Would we go to a design to code provider for work? I wouldn't rule it out in a pinch... of course that can be said about most things. But I think in general, we like the control we have to make our client sites perform the way we feel they should. And our clients deserve that.

No disrespect to the code for hire guys at all. But you will always be able to find someone to do almost anything cheaper and faster than the next guy... the question is, when does the quality suffer?

Tuesday, June 19, 2007

SEO vs Design... again

Back a few years ago, before SEO was an issue, us designers had to grapple with other enemies... like browser-safe colors (for you youngsters, we could only use about 216 of them), or page load speeds on dial-up connections.... or making our pages work in the ridiculous AOL specific browser.
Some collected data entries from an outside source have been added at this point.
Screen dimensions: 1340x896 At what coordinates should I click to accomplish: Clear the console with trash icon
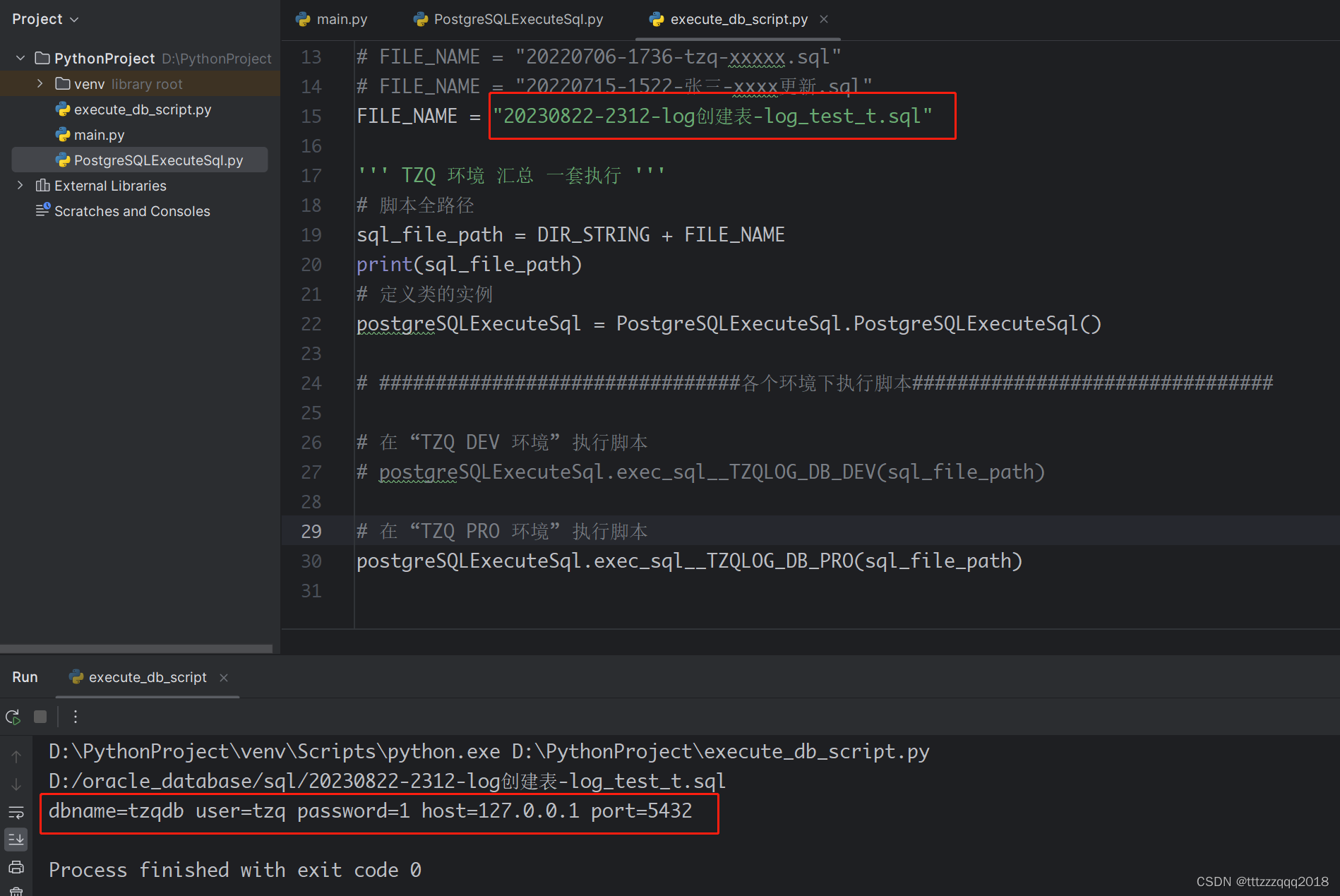[x=16, y=891]
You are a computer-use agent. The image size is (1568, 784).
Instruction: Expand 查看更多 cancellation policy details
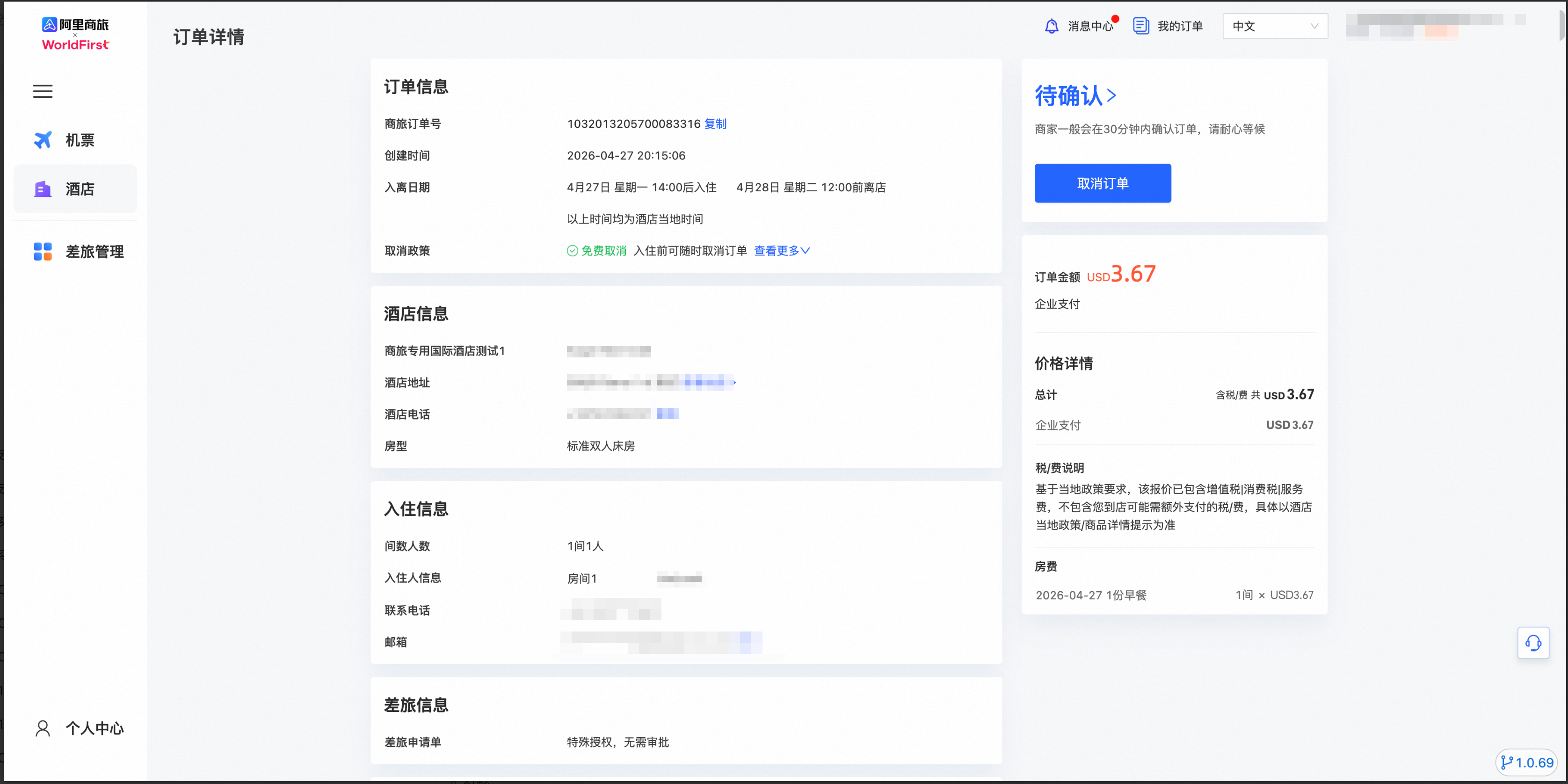tap(782, 251)
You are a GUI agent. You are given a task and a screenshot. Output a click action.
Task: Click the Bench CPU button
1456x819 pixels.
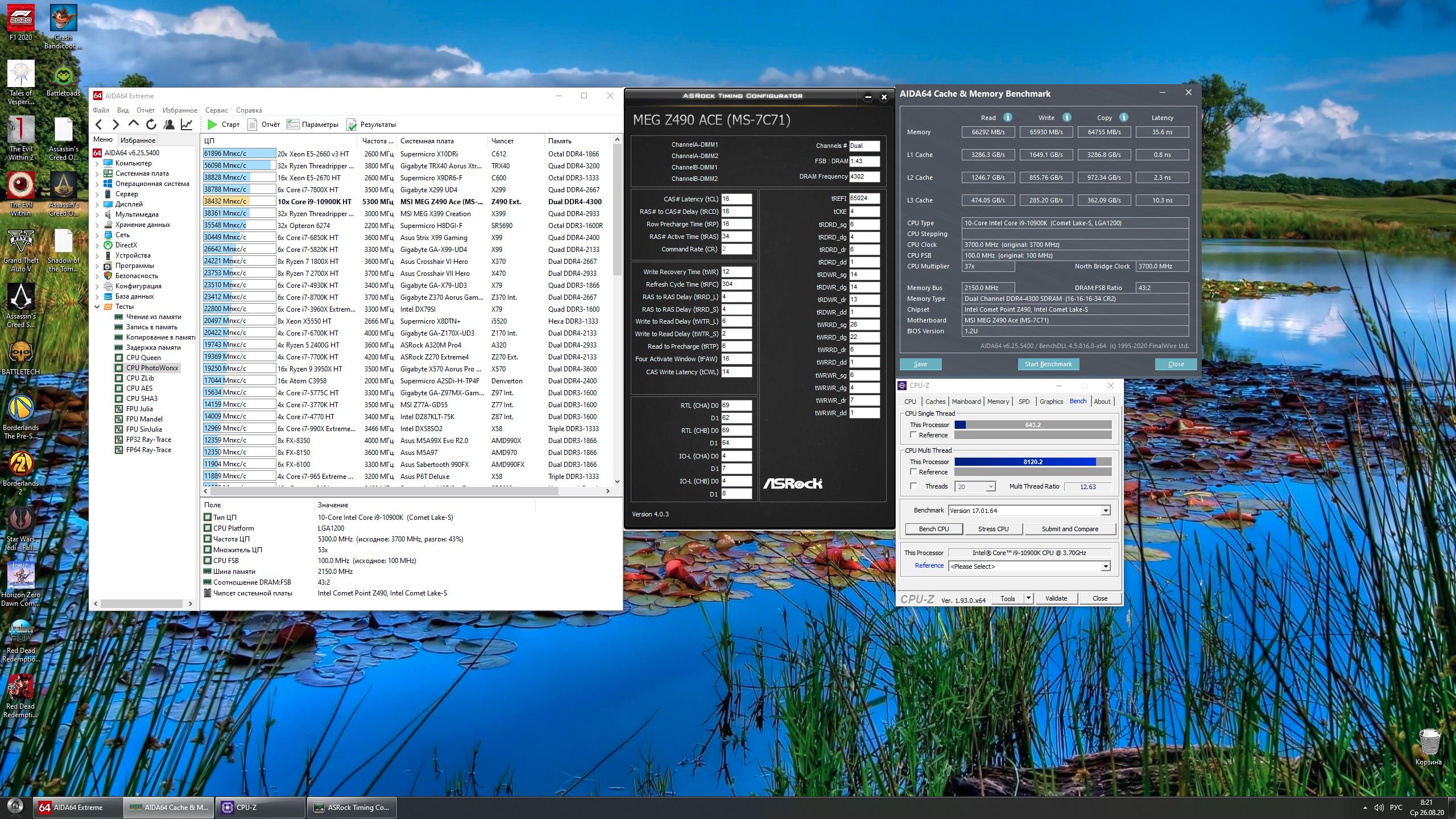[934, 529]
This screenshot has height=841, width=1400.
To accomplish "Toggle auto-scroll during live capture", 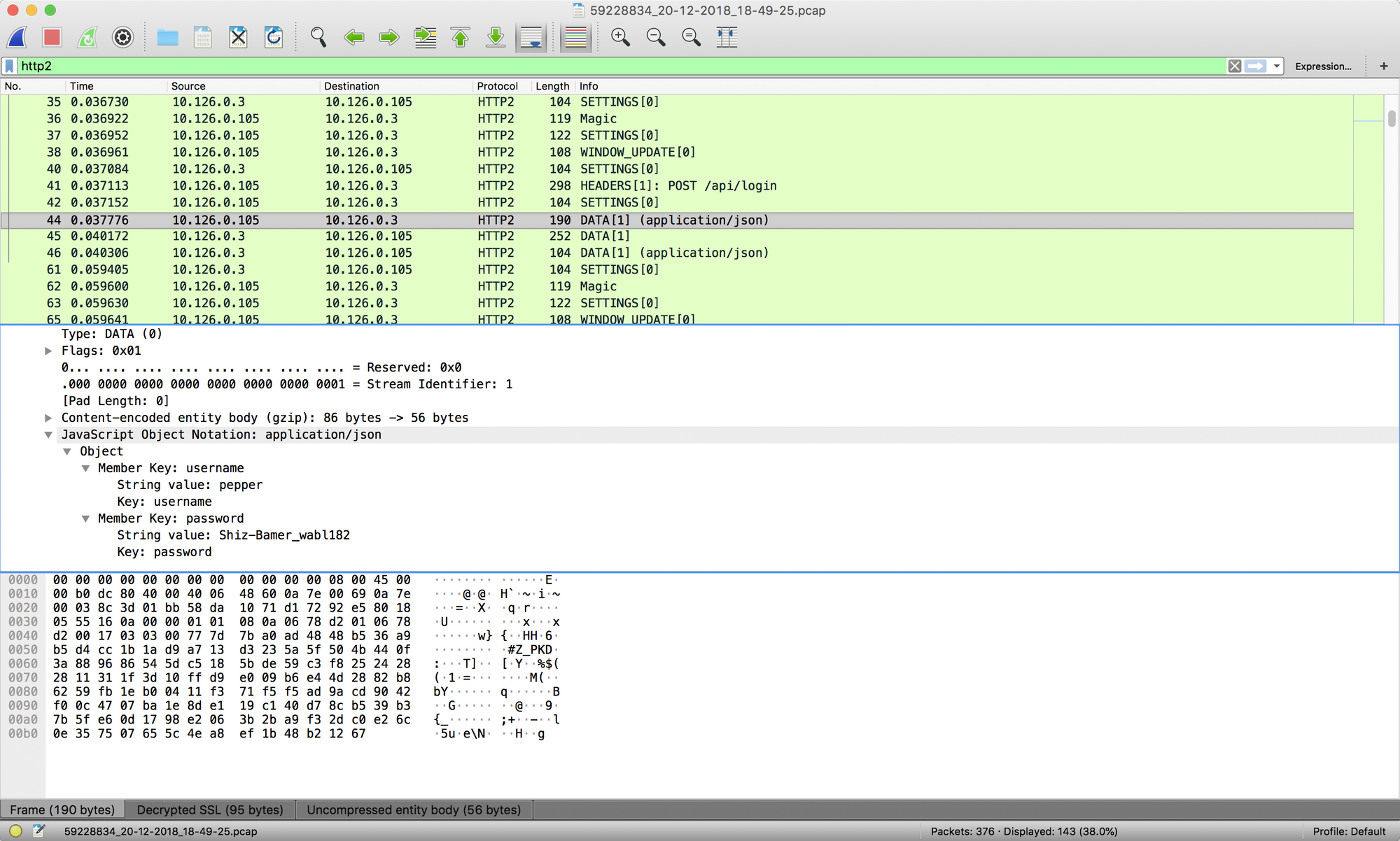I will pos(531,37).
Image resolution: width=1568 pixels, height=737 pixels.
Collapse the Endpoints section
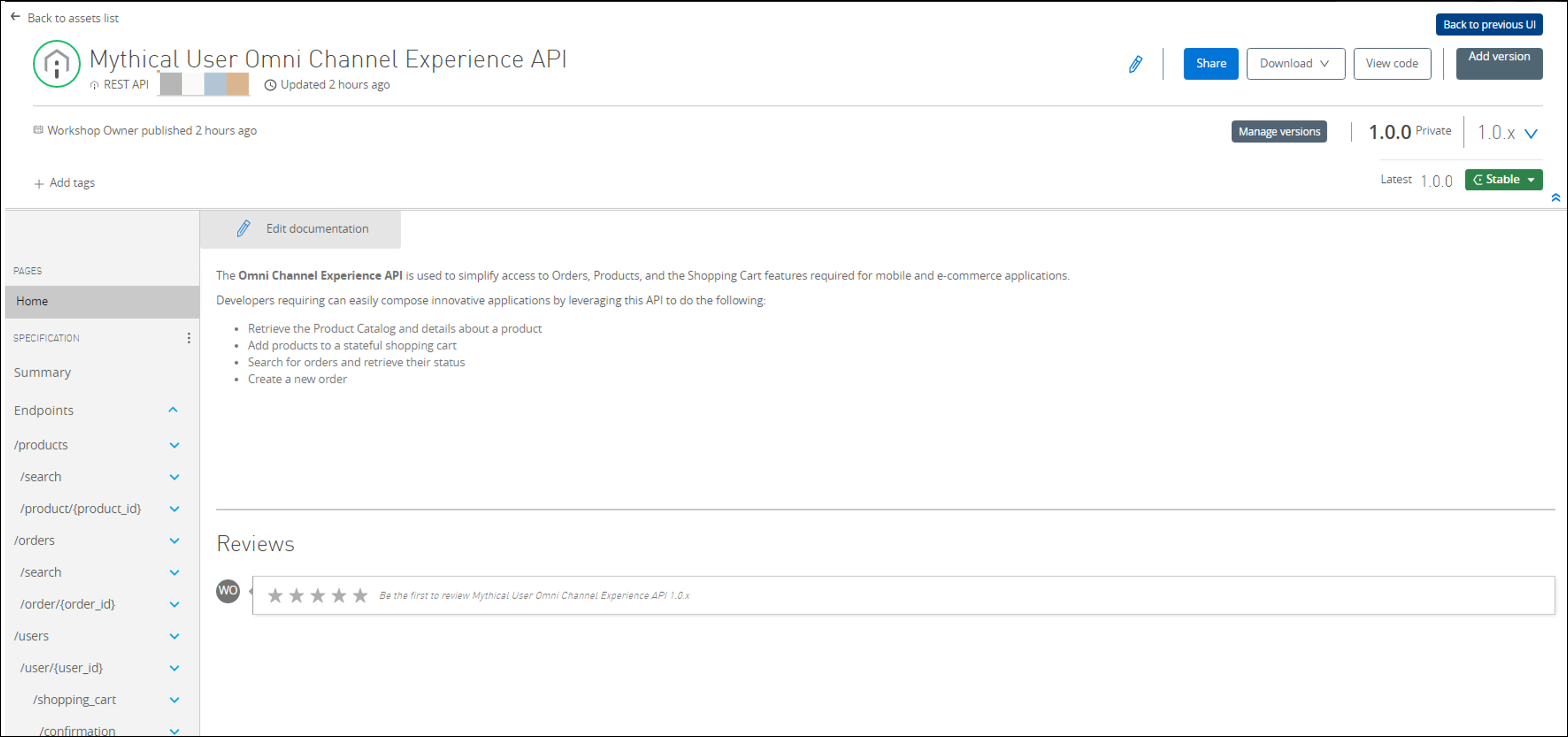[173, 410]
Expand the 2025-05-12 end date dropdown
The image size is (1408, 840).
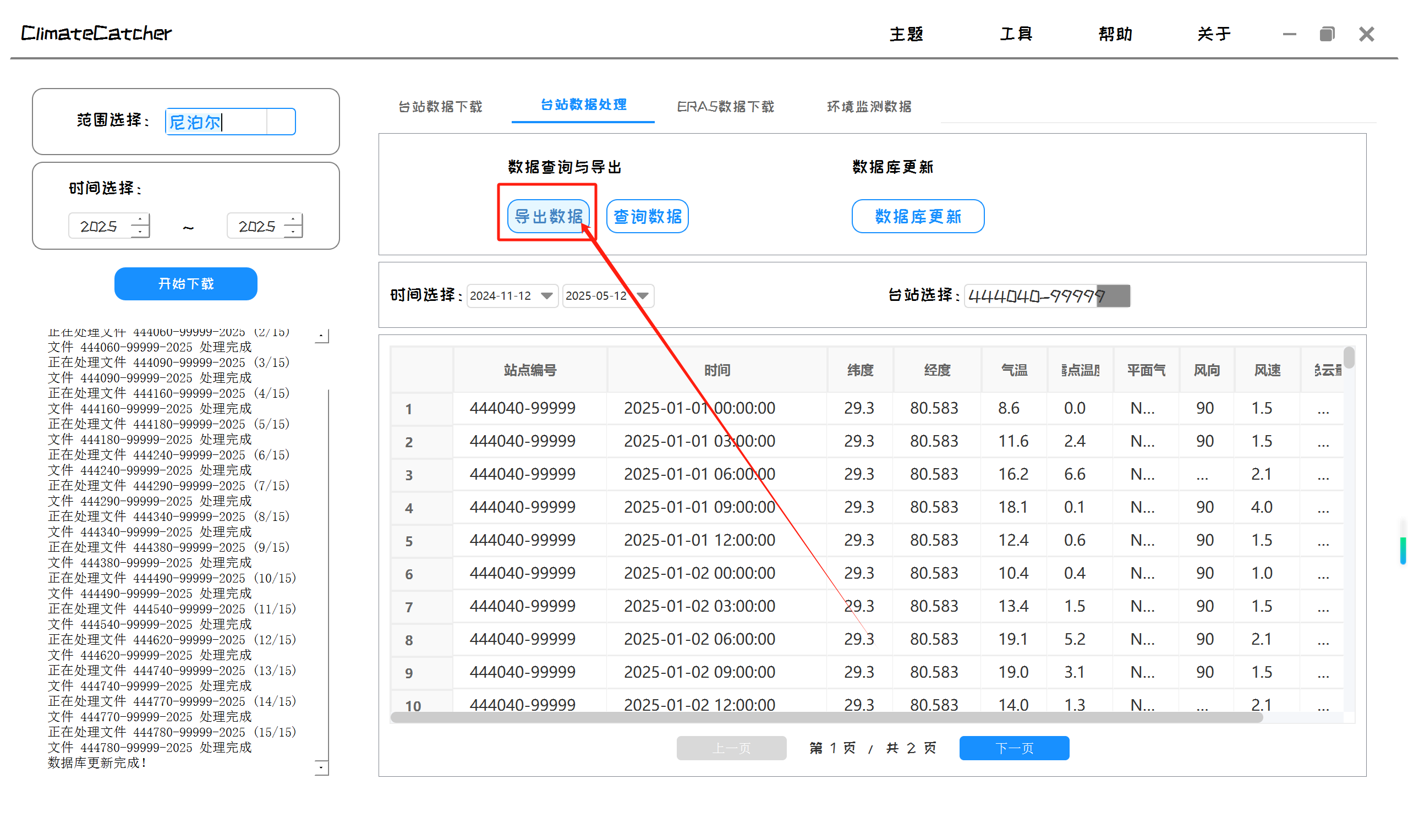pos(642,295)
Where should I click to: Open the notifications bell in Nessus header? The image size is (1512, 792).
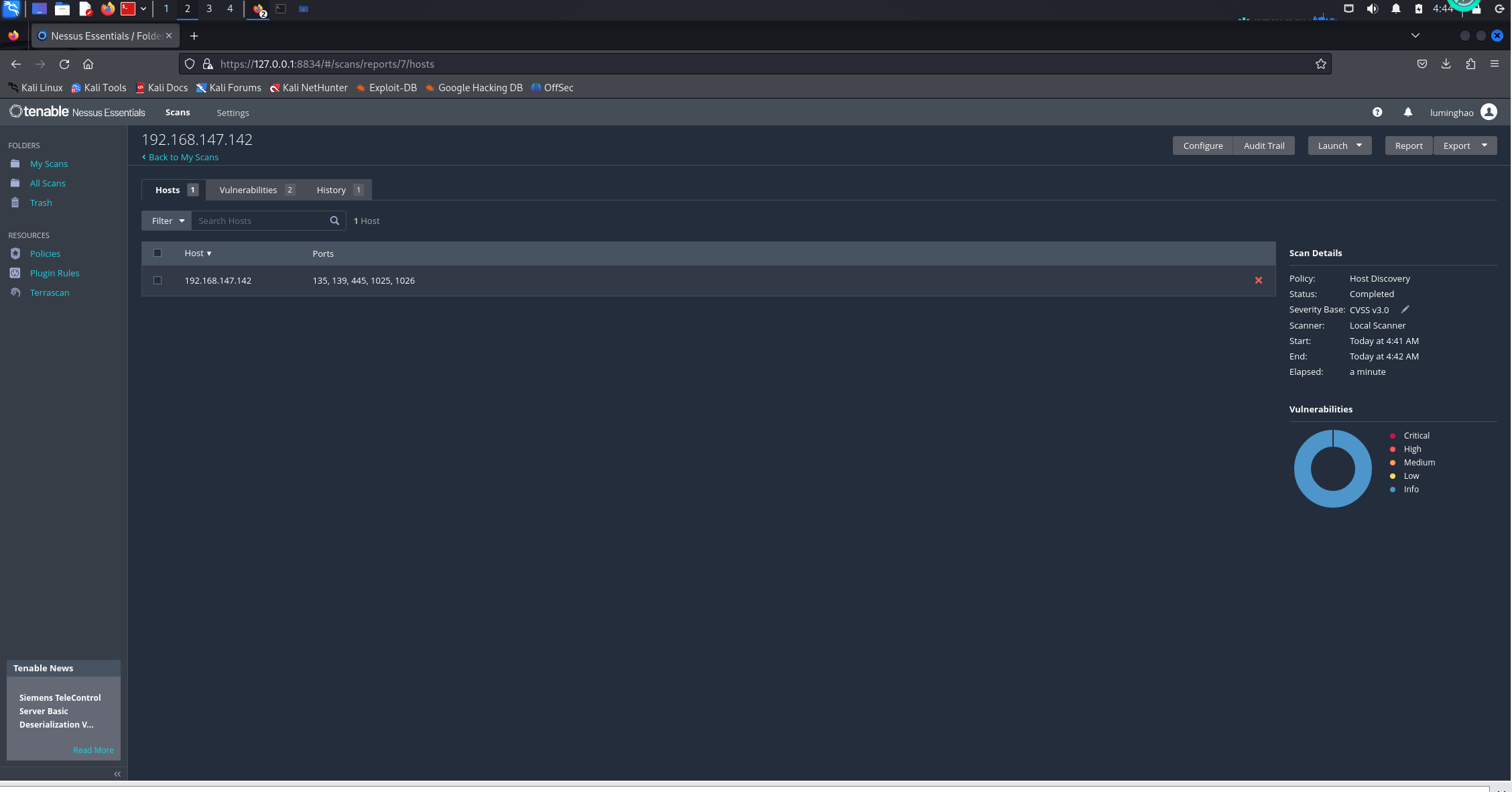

Then, a few years after that, SEO came. In fact, it came just as some of those other things were going away. Just when you think things are getting easier, more fun things always seem to come into play to challenge and infuriate you. SEO did just that for designers.

I remember the first site I built that had to be SEO "friendly". We placed a bar at the top of the page that had a nice descriptive bit of text in it. It came at the very beginning of the code. Our thinking was that this would make this page more relevant than others that didn't have such genius foresight. Perhaps it did. But what it did for sure, was have an impact on design. And it is still having a very profound one today.

Recently, I have been working on a tweak to a client's site. They perform very well in the search engines due to the concerted efforts of the SEO/SEM staff here at Optiem. But when it comes time to refresh or even redesign a site, the SEO people get a little sensitive. They don't really like us to REMOVE things from the page. So the effort to streamline or simplify a design that has lost it's lustre over the years is somewhat thwarted by the need to stay the course for SEO.

So this recent project has me trying to "clean up" a client's design while not removing any of the stuff the SEO people think is helping. So we are asked to keep these elements but retain them lower down on the now scrolling home page. To me, this is killing any chance we had at a graceful design solution.

As a designer, this offends my design sensibilities. I know we need to accommodate SEO. Like I said, back in the day we used to put indexable text all over the page. I used to tell our clients that it was like a teeter-totter... which direction would you like to lean? Toward design? Toward Search Engine performance? Or kind of hover in the middle. Today it isn' that simple. And we do have other options now that let us do better design (CSS, AJAX, Flash) and still maintain some very good SEO results.

But I feel like I am jousting with windmills here sometimes. Where the Search Engines are the windmills and I am the lonely rider doing battle... never to win.

As designers we have always had to take into consideration the delivery system for our message. In print, we were concerned with paper quality... or with Pantone colors. And, we have always had to work within the specifications of our clients. If they want it brown, then it is brown. No matter how much we hate it.

SEO has definitely taken a bite out of design in the last several years. But as we find ways to work WITH the search engines and not have to be so literal in our interpretation of their needs, I think we will be able to continue to do quality design and serve the needs of Google.

Has anyone else had similar design experiences? When you start a new design for a client, do you have to determine what level of SEO you are going to design the site to? How has SEO affected the WAY you design? More indexable text? Better tagging? More creative CSS? AJAX?

Our old nemeses are retired now. The 216/256 color palette. The crackle of the modem. But new ones have taken hold. And these are ones that don't seem to be going away as readily.

And so, the battle continues in design departments across the land.